Which generation had the worst property deal? Our charts tell the story
The estate agency Hamptons looked at the data to try to work out which generation had the worst deal. Here is what it found.
Despite an overall rise in house prices those Generation Z first-time buyers who got on the ladder in 2020 would be the first to have experienced real-terms property values fall during their first five years of ownership. Average prices have dropped 3 per cent when adjusted for inflation, accordiong to Hamptons.
A typical millennial (those born between 1981 and 1995) who bought their first home in 2011 in their mid-twenties made an average real-terms gain of 13 per cent over five years. Whereas a Generation Xer (born between 1966-1980) who bought their first home in 1996 enjoyed 44 per cent growth in real terms over the first five years.

• **WORK INSTRUCTIONS**:
[A] Check each statement against the article on which generation had the worst property deal, answering yes or no and quoting the deciding words: (i) Hamptons is described as an estate agency. (ii) The typical millennial who bought a first home in 2011 made a real-terms gain of 44 per cent over five years. (iii) Generation Xers are defined as those born between 1966 and 1980.
[B] Using the article on which generation had the worst property deal, answer these:
(i) By how much have average prices dropped, adjusted for inflation, for Generation Z buyers who got on the ladder in 2020?
(ii) Between which years were millennials born?
(iii) In what year did the typical Generation Xer buy a first home?

• **SOURCE MATERIAL**:

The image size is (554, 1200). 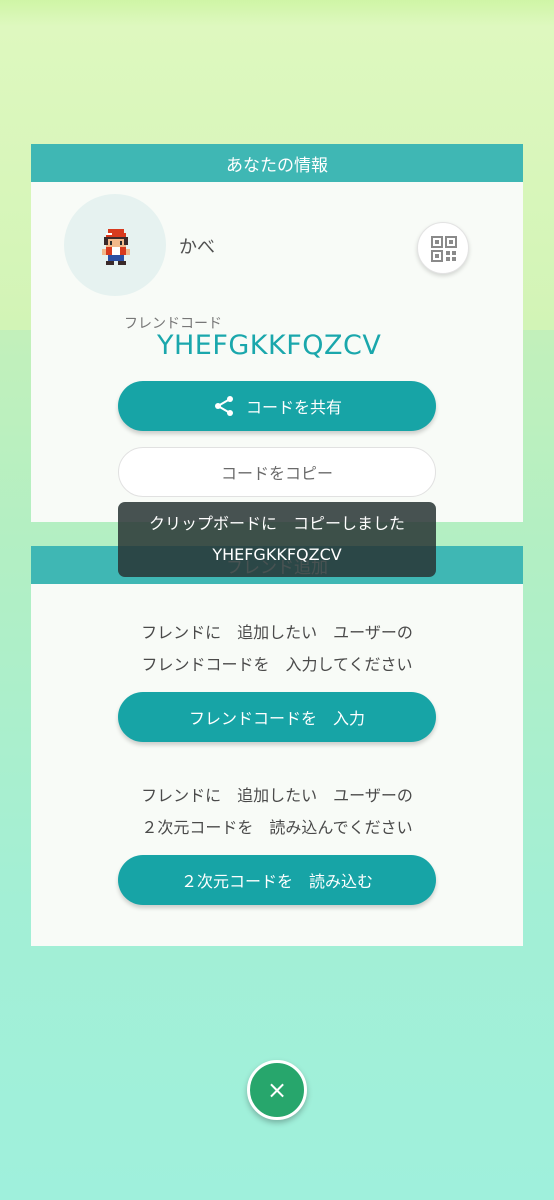 I want to click on share-code-label: コードを共有, so click(x=294, y=408).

• **RESPONSES FOR EACH TASK**:
[A]
(i) Yes: "The estate agency Hamptons"
(ii) No: "made an average real-terms gain of 13 per cent over five years"
(iii) Yes: "born between 1966-1980"

[B]
(i) 3 per cent
(ii) 1981 and 1995
(iii) 1996